In the data below, lay out the lines starting at the line that contains "The width and height of the screenshot is (2576, 972)." and ending at the line that contains "coordinates (35, 47)." as a Markdown table. Use the columns Row and Text, and leave out blank lines.

Stored items —
----------

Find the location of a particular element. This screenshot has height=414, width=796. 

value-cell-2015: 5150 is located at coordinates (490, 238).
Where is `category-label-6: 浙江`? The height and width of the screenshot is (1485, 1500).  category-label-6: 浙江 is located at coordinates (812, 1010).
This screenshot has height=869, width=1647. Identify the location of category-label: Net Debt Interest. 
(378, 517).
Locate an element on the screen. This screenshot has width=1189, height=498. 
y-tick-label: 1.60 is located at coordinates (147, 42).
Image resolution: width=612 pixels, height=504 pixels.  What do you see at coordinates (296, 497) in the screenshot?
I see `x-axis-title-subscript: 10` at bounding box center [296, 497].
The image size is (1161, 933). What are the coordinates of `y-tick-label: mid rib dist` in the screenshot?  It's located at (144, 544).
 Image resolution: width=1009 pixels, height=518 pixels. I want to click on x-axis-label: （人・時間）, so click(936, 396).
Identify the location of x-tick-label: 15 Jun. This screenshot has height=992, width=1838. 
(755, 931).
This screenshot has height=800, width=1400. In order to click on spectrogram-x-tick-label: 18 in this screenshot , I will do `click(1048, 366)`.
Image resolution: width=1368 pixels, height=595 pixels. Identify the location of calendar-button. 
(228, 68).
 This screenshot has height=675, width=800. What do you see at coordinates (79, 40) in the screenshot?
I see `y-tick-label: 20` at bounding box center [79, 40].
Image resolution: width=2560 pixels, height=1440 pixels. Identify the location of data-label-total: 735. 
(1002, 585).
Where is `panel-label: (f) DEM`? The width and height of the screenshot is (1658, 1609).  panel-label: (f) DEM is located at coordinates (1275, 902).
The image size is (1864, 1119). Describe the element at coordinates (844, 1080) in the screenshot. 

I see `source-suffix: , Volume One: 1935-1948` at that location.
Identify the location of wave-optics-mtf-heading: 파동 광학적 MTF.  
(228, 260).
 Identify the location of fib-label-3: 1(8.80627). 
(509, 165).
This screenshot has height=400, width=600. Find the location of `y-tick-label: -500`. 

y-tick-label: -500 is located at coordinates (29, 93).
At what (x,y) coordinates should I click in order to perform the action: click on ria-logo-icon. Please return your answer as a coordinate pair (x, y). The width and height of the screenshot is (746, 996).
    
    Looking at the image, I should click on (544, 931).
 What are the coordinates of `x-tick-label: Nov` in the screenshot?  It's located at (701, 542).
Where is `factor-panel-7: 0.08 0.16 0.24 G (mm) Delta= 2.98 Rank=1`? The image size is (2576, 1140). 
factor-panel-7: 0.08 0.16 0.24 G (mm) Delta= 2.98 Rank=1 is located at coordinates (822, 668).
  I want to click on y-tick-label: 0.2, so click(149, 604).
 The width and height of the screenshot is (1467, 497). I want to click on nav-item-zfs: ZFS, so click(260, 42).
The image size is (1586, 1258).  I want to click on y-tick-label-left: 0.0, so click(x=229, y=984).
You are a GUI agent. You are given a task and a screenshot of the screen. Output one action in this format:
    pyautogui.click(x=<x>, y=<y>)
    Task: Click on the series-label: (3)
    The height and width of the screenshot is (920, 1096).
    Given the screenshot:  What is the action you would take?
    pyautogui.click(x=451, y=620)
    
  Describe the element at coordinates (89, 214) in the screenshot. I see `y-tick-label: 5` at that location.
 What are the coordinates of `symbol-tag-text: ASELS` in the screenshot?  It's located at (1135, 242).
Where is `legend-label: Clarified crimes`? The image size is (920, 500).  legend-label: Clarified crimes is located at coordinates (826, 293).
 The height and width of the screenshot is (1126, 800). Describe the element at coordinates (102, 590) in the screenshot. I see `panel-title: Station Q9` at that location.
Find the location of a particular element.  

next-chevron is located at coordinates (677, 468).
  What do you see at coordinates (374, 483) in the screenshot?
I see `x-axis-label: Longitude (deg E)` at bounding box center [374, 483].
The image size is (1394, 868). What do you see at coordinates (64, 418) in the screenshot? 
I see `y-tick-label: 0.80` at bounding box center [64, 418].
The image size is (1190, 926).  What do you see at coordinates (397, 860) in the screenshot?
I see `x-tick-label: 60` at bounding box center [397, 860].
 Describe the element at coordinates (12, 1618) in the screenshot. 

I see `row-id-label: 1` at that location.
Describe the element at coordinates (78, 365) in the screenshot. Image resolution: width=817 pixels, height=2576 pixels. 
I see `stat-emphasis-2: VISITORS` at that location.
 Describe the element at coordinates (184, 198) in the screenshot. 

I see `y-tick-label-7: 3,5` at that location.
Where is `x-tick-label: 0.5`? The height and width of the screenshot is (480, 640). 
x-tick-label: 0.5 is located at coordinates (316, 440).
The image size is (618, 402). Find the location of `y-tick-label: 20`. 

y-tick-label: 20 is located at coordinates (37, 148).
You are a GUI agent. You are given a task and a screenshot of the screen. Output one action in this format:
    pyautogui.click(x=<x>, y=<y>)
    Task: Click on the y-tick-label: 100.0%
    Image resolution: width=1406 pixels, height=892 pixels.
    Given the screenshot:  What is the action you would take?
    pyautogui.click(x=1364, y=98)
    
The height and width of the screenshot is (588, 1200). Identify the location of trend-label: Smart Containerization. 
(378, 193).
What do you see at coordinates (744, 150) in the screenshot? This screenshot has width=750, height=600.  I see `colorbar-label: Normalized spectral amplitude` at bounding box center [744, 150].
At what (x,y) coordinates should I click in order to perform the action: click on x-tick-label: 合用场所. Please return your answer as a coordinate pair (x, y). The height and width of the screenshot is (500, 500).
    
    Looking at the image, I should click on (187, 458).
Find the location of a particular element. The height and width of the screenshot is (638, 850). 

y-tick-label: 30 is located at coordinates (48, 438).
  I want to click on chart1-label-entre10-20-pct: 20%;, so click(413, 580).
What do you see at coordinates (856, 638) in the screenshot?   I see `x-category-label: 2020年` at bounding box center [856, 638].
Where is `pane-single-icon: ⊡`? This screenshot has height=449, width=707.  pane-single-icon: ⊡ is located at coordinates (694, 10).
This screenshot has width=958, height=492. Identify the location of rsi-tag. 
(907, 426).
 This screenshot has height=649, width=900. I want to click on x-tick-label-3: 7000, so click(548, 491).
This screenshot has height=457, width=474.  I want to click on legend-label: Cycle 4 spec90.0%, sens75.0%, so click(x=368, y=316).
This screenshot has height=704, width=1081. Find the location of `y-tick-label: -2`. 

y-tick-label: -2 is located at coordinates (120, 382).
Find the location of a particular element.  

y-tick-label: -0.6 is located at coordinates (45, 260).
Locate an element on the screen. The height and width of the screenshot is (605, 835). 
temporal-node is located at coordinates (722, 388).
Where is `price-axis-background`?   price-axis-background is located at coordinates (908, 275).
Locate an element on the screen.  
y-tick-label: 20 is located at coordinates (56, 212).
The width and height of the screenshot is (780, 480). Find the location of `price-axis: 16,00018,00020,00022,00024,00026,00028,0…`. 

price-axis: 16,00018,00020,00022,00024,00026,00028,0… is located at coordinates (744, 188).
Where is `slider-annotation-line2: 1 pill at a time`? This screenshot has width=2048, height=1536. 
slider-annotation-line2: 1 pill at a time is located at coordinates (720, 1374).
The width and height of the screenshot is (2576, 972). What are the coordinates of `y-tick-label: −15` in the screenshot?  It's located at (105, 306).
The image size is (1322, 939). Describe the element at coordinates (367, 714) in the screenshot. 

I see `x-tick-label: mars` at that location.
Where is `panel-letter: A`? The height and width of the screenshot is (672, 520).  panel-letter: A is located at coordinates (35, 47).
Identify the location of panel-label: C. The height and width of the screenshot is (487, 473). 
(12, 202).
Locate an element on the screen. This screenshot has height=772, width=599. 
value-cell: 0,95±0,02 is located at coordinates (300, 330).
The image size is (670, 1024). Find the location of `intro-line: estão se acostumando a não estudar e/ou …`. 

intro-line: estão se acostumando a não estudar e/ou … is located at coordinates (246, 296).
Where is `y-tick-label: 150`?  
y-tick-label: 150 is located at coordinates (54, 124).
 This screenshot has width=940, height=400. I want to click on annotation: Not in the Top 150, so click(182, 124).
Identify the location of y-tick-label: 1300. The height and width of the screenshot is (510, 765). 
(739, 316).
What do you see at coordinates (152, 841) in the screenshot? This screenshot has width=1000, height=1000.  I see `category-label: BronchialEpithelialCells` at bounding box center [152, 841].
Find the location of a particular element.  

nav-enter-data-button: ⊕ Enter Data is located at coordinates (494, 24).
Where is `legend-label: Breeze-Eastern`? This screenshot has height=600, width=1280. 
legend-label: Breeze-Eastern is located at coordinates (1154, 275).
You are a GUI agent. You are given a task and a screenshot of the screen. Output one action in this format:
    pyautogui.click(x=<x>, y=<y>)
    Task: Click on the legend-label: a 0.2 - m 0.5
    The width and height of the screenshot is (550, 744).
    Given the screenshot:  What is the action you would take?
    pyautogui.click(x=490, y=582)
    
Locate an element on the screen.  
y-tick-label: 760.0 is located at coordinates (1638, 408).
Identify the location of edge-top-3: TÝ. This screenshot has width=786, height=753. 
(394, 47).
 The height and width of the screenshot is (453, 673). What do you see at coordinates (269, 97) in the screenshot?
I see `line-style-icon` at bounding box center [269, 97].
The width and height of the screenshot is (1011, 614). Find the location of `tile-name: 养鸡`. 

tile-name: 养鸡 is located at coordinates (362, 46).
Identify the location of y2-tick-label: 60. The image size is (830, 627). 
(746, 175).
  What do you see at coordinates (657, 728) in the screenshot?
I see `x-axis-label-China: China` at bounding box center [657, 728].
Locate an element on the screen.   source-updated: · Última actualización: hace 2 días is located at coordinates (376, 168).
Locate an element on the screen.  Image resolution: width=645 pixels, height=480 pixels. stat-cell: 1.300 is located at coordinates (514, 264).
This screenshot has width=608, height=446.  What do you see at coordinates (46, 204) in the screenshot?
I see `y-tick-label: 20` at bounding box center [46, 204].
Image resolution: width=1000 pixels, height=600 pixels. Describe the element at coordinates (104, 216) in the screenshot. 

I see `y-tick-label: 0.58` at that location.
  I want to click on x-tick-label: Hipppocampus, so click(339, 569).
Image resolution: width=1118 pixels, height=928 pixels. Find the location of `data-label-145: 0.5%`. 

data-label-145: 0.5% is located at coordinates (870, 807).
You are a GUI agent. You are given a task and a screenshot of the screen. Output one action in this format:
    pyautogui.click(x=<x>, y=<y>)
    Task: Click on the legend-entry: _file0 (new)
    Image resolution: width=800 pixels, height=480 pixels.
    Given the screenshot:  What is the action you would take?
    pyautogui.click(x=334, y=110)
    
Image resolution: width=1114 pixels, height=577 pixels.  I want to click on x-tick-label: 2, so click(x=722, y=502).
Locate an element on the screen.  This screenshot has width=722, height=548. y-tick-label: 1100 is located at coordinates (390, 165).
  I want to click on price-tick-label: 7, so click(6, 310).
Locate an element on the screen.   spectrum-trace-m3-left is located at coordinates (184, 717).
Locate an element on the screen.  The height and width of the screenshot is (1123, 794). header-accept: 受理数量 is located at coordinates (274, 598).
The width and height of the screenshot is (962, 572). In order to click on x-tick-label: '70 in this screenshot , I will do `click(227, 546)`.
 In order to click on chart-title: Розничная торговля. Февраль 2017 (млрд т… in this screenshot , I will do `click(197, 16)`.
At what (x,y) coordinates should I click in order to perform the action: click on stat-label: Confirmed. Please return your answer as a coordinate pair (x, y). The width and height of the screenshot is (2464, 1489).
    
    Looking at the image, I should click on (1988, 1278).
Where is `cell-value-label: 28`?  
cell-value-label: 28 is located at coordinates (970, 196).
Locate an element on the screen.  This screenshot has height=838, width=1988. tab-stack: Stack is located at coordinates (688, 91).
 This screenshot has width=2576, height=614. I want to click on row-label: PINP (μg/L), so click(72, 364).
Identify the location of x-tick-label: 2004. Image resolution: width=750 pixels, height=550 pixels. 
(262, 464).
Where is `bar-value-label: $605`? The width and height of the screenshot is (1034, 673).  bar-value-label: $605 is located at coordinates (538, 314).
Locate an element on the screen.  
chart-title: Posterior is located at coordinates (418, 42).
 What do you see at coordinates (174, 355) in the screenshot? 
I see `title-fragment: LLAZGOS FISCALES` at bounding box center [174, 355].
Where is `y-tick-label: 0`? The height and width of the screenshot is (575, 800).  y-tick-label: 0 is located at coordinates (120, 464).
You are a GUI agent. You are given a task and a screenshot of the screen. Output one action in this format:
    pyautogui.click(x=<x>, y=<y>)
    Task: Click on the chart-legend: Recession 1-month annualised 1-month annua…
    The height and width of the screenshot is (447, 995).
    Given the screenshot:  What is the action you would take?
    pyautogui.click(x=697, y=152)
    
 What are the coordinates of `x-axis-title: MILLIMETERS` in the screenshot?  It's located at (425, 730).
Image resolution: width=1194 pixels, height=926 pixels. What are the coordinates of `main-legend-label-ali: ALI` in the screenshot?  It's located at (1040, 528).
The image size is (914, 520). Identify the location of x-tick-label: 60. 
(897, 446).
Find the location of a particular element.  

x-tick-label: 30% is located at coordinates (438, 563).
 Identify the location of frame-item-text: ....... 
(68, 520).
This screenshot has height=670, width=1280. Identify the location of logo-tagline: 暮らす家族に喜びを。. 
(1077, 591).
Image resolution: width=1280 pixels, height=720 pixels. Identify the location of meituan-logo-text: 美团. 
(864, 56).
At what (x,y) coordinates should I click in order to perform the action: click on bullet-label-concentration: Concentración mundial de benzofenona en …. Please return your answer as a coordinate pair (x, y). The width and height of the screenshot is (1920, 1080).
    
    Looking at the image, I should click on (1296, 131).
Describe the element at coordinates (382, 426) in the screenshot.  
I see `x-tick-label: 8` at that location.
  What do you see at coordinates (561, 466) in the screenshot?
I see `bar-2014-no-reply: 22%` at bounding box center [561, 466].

----------

SOLUTION FOR THIS EXERCISE —
| Row | Text |
|---|---|
| 1 | The width and height of the screenshot is (2576, 972). What are the coordinates of `y-tick-label: −15` in the screenshot?  It's located at (105, 306). |
| 2 | The image size is (1322, 939). Describe the element at coordinates (367, 714) in the screenshot.  |
| 3 | I see `x-tick-label: mars` at that location. |
| 4 | Where is `panel-letter: A`? The height and width of the screenshot is (672, 520).  panel-letter: A is located at coordinates (35, 47). |